On voit que les deux tuteurs comptaient plus sur la fidélité et la probité de Fleury, puisqu’ils voulaient l’envoyer surveiller le domaine du Clos, que sur la sûreté de ses conseils à sa jeune maîtresse.

En décembre 1796, Eudora Roland épousait un des fils de Champagneux et allait s’établir au Clos, où Fleury continua à vivre auprès d’elle : « Aujourd’hui, écrivait Champagneux en juillet 1799 (Disc, prél., p. lxxviii), elle est auprès de la fille de la citoyenne Roland. Le temps n’a apaisé la douleur ni de l’une ni de l’autre… ».

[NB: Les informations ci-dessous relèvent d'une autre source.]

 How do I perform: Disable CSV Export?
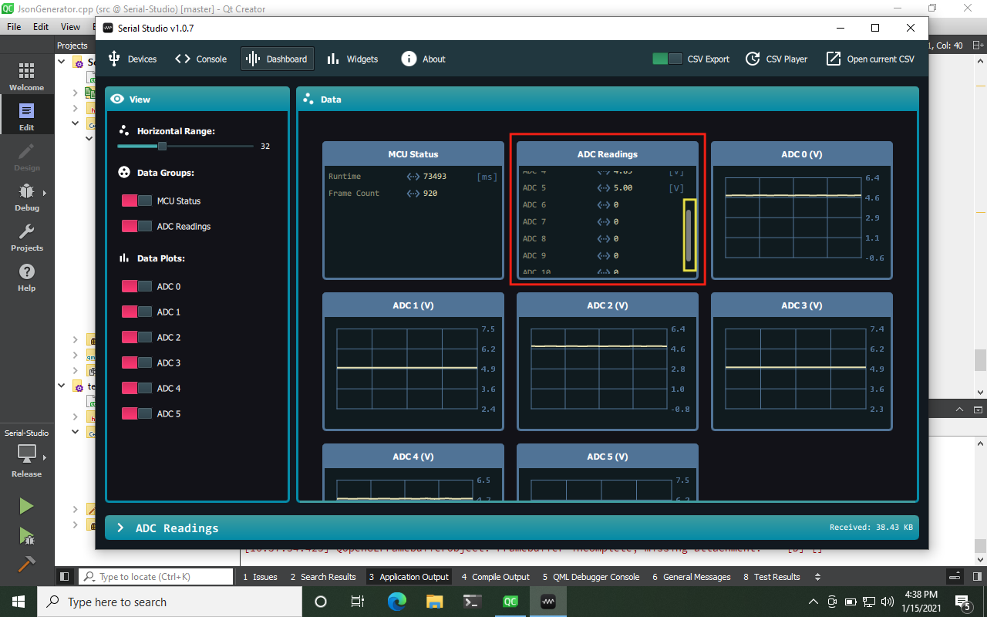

M. Faugère dit aussi (Mém. II, 263, note 2) : « La bonne Fleury a passé le reste de sa vie entourée d’égards et de soins, et elle est morte au Clos, où des étrangers, émus par le souvenir que Madame Roland lui a consacré, sont venus plus d’une fois la visiter ».

Cela n’est pas tout à fait exact, nons dit une petite-fille d’Eudora Roland. Marie-Marguerite Fleury a, en effet, à partir de 1796, passé au Clos presque tout le reste de sa vie, honorée par ses maitres, respectée et un peu redoutée des enfants à cause de son humeur, que l’âge n’adoucissait pas, et c’est alors que M. Faugère a dû l’y voir. Mais vers la fin, quand elle fut devenue trop peu maniable, on la décida, non sans quelque peine, à se laisser placer comme pensionnaire dans un couvent, séjour quelle goûta peu (comme une fiUe du XVIIIe siècle), mais auquel elle finit par se faire. Elle y mourut, fort âgée, à une date que nous ne pouvons préciser.

  1. Ms. 6241, fol. 309-301.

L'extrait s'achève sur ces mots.